They came dressed in their princess attire and their pirate garb in an effort to find a cure for cystic fibrosis (CF).
The Estevan Kinettes Club’s annual Princess and Pirate Ball was held at the Estevan Elks Lodge on Saturday afternoon. Nearly 150 people attended the event, which was a fundraiser for CF Canada.
Kasey McIntyre, who was an organizer of the event, said she was impressed with the number of families who attended.
“We wanted to focus on it being for the whole family, so that was really wonderful to see,” said McIntyre.
She expects the Kinettes will be able to donate $5,500 to CF Canada thanks to the support shown for the fundraiser through ticket sales, sponsorships, raffles and activities that were offered throughout the afternoon.
The people who were present enjoyed such activities as dancing, snacks, face-painting, games, a beauty bar, crafts, a button-making station and more. The dancing was particularly popular.
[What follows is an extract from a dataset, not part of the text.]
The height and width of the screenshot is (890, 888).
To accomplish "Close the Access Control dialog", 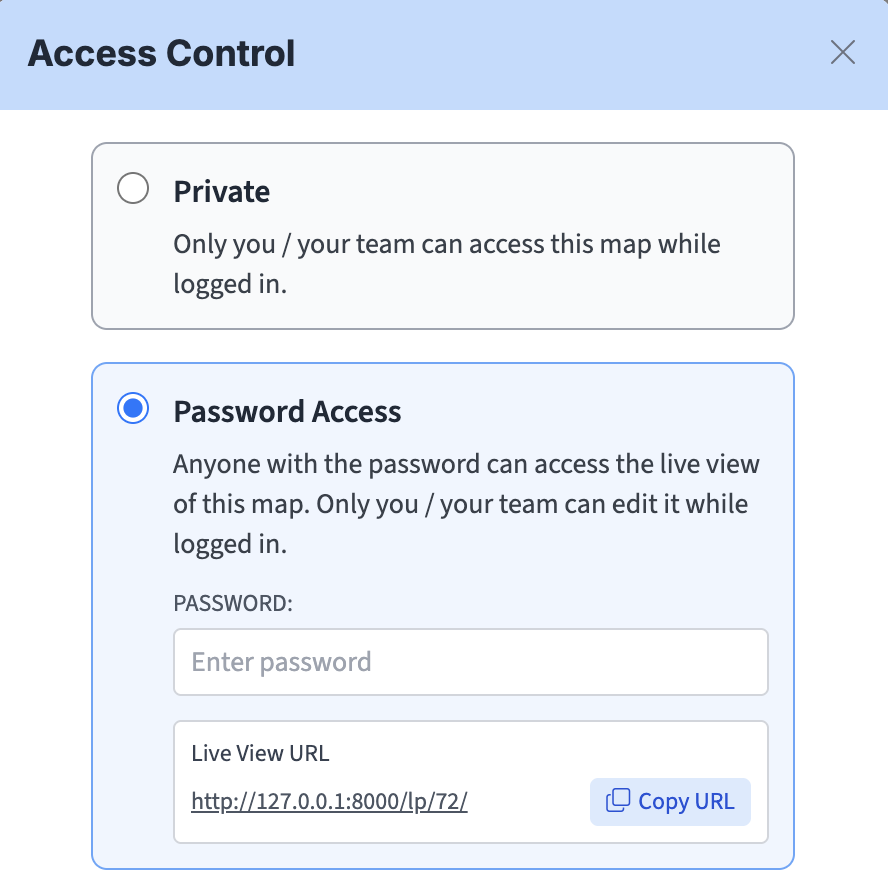I will (x=843, y=53).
“It’s always nice to see people up and dancing,” said McIntyre.
Cystic fibrosis affects mostly the lungs, but also the pancreas, liver, kidneys, and intestine. It can cause difficulty breathing and coughing up mucus.
McIntyre noted that CF became part of her family’s life almost nine years ago, when her son was diagnosed with the condition. The dynamics for her family have changed, and they have learned a new normal. They have also learned and relearned what they believe.
Tianna Wallman of Estevan was selected as this year’s Pay it Forward Princess for her work in the community. (This week’s edition of Lifestyles will have more on her honour).
Steven Vancha, who has lived with CF for 31 years, was the guest speaker. When he was born, the life expectancy for someone with CF was about five years, but now it’s around 50 years.
“I had the pleasure of hearing him speak before at a cystic fibrosis fundraiser, so I thought he would be perfect for this year,” said McIntyre.
Vancha has attained many milestones that he was told he would never attain, such as getting married and being a father, or playing sports.
“I thought that was nice for all people to hear,” said McIntyre. “Don’t set limitations for yourself. If you want to go out and do stuff, by all means do it. But let other people tell you what you can or can’t do.”
Vancha said he has always had tremendous support from his family. But he was often coddled by those who told him it was all right if he didn’t finish a race, or complete the challenge in front of him.
“I was very determined, stubborn and strong-willed enough to always finish the task that was presented to me,” he said. “And I always completed the task better than most of my peers, regardless of CF.”
He has been hospitalized three times in his life because of CF.
Vancha recalled that when he was cut from a top soccer team when he was 12 or 13 years old, he was told he didn’t make the team because the coach was concerned about Vancha’s CF.
He was asked to play for another team in the city, and that team beat the squad that cut him in the final, with Vancha scoring a couple of goals.
Vancha is now married with a son. He noted that CF affects male fertility, and so he and his wife had to go through in vitro fertilization to have a child, but he and his wife are now proud parents, and Vancha’s child was among those at the ball.